When I first moved here, I got hired to teach Composition at a local community college. It was completely thrilling to go on an actual job interview and get hired!!! In my early 60’s! Since then, I have taught a course a year for them for 5 years. The department heads and faculty I have met at the place I work are NICE. The other people I have met at the college are KIND.

But the workload is really heavy.

And it has not gotten lighter. I think a lot of this workload has to do with the fact that I’m not trained in Composition but am first and foremost a literature person and a creative writer. That means that I want to make things COMPLICATED and INTELLECTUAL When people talk about “critical thinking,” I think “yeah…. let’s really get into it with Marx, Foucault and bell hooks!,” but that’s not really what’s wanted by either the school or the students. As a creative writer, I’m similarly contrarian. I — secretly — don’t really WANT students to learn how to think and write in a cut and dry way that follows all the rules of organization, and even . . . punctuation. A part of me sides with e.e. cummings and thinks “you want do use only lowercase? go for it!” And a huge part of me thinks everyone in these classes would be better off learning how to write some poems, before struggling with the opinion essay. I tend to think against the rules… typical of an avant-garde writer. Which makes the fact that I teach Comp at all, interesting.

Then there’s the fact that I really want to get to know the students, and they’re for the most part, just trying to get through the course so that they can leave English 101 — and me — behind forever. It’s a transactional relationship, and I have not managed to maintain an ongoing conversation with any of the students I have taught. That makes me sad.

So here I am again teaching one of these classes, asking myself “Shouldn’t I be working on my own writing, and trying to advance my stuff and working on advancing the stuff that my writer-friends write?”

ENTRIES SHOWN:
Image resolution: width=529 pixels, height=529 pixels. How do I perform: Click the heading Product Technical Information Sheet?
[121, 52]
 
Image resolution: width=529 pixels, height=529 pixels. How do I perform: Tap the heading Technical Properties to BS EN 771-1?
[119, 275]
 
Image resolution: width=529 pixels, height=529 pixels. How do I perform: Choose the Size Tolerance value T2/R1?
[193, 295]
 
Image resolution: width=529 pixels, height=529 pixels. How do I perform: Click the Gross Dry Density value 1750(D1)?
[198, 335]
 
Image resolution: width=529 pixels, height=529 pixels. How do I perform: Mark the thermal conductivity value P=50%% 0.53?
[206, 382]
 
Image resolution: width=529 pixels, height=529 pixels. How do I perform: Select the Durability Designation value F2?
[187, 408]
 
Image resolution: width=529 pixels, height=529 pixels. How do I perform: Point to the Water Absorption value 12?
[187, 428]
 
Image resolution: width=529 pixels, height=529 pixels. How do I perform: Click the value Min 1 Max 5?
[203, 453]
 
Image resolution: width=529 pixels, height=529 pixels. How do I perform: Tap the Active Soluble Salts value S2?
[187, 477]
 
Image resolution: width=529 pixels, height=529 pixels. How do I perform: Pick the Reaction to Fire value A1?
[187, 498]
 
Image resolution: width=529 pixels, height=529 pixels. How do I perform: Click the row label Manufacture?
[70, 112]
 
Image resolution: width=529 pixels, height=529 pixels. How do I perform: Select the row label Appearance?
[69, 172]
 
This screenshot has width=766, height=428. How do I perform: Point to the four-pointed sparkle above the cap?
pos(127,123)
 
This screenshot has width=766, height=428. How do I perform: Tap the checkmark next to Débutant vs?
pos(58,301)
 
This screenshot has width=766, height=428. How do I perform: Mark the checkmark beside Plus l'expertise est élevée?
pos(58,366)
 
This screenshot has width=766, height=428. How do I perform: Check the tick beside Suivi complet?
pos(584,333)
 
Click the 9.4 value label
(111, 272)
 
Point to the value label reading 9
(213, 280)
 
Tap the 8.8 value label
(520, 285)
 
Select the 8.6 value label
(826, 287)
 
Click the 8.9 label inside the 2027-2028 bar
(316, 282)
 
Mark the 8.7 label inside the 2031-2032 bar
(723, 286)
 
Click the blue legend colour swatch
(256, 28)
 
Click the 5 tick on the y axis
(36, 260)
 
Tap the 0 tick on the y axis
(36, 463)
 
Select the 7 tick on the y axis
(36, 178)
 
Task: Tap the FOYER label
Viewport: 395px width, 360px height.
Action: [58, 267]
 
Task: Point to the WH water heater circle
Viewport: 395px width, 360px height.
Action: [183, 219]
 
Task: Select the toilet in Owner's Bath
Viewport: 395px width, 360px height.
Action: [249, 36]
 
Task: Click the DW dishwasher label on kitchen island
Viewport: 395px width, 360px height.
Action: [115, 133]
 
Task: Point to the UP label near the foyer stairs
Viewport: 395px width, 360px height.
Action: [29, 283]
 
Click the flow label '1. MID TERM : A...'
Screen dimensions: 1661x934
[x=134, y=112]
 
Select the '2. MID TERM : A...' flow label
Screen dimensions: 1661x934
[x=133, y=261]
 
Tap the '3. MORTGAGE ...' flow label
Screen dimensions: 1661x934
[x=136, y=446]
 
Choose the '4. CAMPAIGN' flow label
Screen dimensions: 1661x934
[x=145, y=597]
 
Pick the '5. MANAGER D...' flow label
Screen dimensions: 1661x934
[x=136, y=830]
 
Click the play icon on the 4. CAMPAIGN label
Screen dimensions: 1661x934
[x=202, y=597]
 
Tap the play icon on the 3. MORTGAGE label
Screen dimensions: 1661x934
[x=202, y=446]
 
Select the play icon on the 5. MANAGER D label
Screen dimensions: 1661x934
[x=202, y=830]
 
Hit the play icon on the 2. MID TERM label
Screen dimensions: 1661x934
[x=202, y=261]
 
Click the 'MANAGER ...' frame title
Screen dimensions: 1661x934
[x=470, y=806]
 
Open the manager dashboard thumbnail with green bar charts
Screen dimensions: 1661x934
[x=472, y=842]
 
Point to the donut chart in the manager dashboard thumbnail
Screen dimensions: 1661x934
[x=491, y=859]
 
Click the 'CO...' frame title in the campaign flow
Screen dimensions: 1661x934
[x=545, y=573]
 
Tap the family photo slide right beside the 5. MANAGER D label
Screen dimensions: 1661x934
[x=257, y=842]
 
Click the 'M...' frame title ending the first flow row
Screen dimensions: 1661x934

WRITTEN PROBLEM 1: In the text about teaching Composition, transcribe the passage that begins with the words "Then there’s the" and stops after the words "makes me sad.".
WRITTEN PROBLEM 2: In the text about teaching Composition, for how many years has the writer taught a course a year at the community college?

TASK RESULT 1:
Then there’s the fact that I really want to get to know the students, and they’re for the most part, just trying to get through the course so that they can leave English 101 — and me — behind forever. It’s a transactional relationship, and I have not managed to maintain an ongoing conversation with any of the students I have taught. That makes me sad.

TASK RESULT 2: Five years.